In 18th century Japan honourable samurai Heizaburo’s (Bando Tsumasaburo) attempts to do the right thing in a variety of circumstances are persistently misunderstood and it leads to him being wrongfully arrested. As a result Heizaburo loses the love of the two women in his life, Namie (Utako Tamaki) and waitress Ochio (Shizuko Mori). Shunned by the townspeople for an entirely undeserved reputation as a criminal Heizaburo’s good nature is further exploited by thief Kokichi (Nakamura Kichimatsu) and once again he ends up in jail despite being innocent of any crime. When he’s rescued by local Lord Akagi Jirozi (Nakamura Kichimatsu) it looks as though Heizaburo has found a saviour. But while outwardly respectable Jirozi turns out to be a gambler and abductor of women and when his latest victims are Namie and her sick husband Heizaburo is forced to take deadly action to save them.
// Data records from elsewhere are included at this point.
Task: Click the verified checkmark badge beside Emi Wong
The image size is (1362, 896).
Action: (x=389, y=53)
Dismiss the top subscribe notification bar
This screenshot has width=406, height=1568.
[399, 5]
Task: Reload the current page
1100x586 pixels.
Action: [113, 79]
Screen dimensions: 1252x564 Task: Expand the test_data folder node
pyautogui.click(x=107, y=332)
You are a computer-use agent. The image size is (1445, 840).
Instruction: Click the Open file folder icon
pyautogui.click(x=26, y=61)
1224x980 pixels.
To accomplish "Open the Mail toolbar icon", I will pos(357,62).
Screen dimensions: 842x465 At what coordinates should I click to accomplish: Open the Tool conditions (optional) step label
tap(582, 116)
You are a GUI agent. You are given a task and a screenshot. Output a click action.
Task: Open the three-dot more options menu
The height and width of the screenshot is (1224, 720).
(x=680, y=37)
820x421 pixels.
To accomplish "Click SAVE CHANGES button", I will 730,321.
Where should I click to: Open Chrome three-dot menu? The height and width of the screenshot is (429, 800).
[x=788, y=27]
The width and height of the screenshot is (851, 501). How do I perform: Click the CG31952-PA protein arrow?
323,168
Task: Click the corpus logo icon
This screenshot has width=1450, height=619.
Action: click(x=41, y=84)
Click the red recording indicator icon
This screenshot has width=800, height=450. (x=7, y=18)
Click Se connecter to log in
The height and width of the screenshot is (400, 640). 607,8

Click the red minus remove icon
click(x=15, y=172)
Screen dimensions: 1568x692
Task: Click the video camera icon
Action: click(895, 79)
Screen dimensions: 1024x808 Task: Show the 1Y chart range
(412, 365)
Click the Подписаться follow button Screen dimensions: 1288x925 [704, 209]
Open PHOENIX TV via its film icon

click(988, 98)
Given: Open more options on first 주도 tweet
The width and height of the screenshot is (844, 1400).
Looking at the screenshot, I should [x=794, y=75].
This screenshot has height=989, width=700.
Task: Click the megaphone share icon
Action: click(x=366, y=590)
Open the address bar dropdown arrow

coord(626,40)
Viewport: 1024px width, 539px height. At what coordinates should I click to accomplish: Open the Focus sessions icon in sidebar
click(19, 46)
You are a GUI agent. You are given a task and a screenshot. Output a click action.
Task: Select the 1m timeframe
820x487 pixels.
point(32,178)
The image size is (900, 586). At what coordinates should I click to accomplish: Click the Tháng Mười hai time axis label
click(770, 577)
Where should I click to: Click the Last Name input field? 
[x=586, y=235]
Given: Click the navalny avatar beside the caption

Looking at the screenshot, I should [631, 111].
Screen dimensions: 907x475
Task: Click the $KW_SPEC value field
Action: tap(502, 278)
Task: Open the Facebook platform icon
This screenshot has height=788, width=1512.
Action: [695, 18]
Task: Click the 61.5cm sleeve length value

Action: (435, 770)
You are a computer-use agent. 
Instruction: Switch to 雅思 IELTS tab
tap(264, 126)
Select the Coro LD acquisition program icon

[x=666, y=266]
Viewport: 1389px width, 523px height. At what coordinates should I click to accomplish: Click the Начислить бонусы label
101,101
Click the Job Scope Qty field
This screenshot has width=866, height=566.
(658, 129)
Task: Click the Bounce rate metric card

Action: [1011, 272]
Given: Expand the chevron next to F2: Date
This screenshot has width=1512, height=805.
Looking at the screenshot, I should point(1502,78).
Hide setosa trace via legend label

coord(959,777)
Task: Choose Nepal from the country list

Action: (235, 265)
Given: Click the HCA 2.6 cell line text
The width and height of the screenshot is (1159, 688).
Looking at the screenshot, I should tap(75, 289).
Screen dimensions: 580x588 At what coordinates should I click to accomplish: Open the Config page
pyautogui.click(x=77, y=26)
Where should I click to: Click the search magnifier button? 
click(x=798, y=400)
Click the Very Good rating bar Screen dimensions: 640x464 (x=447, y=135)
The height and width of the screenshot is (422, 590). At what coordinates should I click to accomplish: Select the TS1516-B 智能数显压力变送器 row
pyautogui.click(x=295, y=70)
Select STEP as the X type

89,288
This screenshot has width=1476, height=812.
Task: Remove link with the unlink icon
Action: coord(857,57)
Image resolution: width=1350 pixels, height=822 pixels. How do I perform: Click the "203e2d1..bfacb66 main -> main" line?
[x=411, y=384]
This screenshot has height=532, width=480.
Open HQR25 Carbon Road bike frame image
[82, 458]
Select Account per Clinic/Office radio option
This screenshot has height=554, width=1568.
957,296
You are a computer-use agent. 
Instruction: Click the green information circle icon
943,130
A splendidly heartfelt yarn about a misunderstood soul and dominated by a stirring performance from silent movie star Bando Tsumasaburo. I found it all quite moving and the final scenes pack a real punch. The star’s performance feels fresh and not much beholden to creaky traditions of melodrama. In fact there’s a clear awareness here of how to act for the camera and in scenes such as Bando’s contempt for the townsfolk who mock him for his ragged appearance, or his effort to befriend children playing in the street who flee from his presence, Bando most effectively underplays his reactions. We’re sympathetic to this guy right from the start. Heizaburo does nothing wrong but once he gains a reputation as a bad ‘un every run in with the authorities means they assume the worst and the townsfolk fear and despise him as a result. The character becomes in effect a kind of anti-hero and must have been one of the earliest screen versions of that type. Rokuhei Susukita’s script is a study of the human heart. Its laser like focus on Heizaburo’s inner torment – so touchingly portrayed by Tsuasaburo, “Is there no one who can see my heart?” he cries at one point – means we wince every time the chain of calamities story structure knocks our hero back another step. One of the best moments has Heizaburo’s soul tested when Kokichi abducts Ochio and brings her to Heizaburo’s room so he can have his way with her. It’s a strikingly staged scene with an expressionistic flourish as Ochio cowers in a corner and Heizaburo’s face comes right up to the camera in huge close up as his animalistic side tries to persuade him to rape the terrified woman.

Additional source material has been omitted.